THE PROBLEM>
Figure out the number of lines in the entries that hold the string "computer", then give that number and nothing else.
======== RECORD EXCERPTS
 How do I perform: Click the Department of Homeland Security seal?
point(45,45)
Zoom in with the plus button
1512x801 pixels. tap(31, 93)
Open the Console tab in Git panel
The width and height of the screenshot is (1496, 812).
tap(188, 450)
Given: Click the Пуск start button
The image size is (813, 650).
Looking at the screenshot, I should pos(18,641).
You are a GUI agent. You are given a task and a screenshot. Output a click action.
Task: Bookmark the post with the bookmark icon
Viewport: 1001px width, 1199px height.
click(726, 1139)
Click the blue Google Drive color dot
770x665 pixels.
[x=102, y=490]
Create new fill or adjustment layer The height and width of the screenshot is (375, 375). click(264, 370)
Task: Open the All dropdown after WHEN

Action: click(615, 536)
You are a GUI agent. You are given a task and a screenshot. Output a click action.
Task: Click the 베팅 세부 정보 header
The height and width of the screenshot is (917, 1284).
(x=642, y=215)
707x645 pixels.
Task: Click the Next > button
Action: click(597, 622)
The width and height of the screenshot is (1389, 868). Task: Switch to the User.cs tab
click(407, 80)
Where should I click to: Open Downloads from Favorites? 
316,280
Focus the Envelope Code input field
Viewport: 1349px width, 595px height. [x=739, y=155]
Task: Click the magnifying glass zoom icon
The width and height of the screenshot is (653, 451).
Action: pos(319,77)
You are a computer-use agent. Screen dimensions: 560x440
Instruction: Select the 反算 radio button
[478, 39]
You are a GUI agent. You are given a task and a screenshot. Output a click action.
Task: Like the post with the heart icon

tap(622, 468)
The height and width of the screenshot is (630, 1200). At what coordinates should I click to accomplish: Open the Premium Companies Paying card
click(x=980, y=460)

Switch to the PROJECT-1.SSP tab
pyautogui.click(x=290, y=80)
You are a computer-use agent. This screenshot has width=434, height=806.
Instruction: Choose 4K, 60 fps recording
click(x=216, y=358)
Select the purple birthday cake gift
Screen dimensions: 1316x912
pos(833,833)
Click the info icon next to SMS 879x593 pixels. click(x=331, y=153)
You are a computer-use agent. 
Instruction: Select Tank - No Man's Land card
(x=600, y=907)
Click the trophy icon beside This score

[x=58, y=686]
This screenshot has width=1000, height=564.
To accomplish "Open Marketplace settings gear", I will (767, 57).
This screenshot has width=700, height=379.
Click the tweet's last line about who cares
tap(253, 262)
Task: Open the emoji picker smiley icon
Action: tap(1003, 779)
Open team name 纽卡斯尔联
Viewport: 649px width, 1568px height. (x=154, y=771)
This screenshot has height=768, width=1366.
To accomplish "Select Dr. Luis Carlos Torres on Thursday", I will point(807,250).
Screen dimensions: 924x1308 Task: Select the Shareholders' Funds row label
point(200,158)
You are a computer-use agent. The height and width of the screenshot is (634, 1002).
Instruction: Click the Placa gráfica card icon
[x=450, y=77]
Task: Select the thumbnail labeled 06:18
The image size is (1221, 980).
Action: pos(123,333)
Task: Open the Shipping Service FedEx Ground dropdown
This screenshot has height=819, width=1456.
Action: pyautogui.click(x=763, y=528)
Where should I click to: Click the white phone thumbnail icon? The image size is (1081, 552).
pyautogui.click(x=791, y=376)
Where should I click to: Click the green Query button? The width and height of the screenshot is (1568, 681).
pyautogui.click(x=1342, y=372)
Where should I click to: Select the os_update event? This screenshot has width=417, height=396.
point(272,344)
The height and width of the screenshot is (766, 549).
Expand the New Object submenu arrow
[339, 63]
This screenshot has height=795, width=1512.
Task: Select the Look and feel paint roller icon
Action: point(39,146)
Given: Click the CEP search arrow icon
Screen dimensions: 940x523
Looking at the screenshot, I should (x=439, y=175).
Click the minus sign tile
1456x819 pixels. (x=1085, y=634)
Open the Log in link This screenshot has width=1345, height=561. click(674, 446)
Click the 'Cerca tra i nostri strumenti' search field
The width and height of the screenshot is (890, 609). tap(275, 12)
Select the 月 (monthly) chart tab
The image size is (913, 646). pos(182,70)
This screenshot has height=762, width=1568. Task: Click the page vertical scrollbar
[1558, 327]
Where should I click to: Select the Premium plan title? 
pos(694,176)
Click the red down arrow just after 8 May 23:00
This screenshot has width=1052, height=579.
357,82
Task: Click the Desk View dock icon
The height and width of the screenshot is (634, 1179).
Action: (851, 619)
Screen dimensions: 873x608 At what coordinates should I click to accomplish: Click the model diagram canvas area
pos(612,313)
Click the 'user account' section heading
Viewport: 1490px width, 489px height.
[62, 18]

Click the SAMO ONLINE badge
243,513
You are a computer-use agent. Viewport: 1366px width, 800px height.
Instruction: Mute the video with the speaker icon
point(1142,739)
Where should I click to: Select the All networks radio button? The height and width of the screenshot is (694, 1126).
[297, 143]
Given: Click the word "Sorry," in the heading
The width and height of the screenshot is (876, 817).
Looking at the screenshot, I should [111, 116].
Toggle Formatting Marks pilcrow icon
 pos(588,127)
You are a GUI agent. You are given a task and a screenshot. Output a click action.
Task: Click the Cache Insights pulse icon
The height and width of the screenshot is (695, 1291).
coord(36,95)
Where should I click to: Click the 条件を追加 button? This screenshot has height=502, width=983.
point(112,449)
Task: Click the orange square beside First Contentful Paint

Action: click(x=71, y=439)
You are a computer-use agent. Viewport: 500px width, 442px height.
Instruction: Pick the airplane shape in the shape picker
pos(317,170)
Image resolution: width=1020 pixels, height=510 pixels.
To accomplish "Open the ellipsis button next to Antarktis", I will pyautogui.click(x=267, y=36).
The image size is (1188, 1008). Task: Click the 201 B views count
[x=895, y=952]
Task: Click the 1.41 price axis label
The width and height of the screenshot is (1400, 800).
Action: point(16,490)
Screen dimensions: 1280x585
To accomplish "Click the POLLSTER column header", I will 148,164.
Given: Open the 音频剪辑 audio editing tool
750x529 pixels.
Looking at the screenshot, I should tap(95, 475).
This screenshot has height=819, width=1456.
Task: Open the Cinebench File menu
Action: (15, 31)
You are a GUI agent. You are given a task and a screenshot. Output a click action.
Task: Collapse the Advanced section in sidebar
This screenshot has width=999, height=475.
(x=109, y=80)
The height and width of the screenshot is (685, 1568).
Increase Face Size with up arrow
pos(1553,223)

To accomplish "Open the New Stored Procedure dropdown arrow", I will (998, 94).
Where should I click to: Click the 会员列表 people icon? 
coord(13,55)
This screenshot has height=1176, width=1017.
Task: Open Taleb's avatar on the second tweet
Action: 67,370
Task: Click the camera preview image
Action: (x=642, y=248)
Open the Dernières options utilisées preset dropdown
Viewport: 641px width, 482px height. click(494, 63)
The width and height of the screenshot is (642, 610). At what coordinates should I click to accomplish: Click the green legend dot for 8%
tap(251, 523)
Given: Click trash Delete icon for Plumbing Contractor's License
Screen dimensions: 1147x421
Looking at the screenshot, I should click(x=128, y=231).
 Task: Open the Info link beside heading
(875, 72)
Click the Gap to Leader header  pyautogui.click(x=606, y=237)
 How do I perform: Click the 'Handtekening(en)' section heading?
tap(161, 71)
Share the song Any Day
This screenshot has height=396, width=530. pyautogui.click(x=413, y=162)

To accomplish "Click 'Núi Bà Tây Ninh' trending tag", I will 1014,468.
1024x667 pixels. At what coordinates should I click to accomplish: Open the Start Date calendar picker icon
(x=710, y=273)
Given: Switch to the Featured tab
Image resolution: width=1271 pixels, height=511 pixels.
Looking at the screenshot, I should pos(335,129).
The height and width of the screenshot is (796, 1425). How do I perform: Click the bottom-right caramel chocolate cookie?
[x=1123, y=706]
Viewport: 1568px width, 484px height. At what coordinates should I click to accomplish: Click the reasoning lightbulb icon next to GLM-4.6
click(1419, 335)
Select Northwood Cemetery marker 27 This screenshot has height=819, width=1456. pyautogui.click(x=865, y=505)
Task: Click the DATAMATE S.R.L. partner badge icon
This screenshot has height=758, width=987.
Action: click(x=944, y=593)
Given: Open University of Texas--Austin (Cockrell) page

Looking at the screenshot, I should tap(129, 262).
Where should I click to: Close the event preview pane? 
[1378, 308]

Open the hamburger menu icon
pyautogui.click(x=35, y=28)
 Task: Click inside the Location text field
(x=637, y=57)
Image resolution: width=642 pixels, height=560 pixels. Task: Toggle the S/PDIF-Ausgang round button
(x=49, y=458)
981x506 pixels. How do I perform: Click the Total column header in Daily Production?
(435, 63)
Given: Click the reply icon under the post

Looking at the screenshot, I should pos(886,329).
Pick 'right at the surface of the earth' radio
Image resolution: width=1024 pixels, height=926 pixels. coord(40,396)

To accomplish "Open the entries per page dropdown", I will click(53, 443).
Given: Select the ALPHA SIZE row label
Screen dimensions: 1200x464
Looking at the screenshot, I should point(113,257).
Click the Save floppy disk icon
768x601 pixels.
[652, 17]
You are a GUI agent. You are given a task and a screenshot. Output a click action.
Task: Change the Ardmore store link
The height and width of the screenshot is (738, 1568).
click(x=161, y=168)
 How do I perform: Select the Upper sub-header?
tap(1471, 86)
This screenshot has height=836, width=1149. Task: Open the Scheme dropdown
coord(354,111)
================
SOLUTION FOR THIS PROBLEM>
6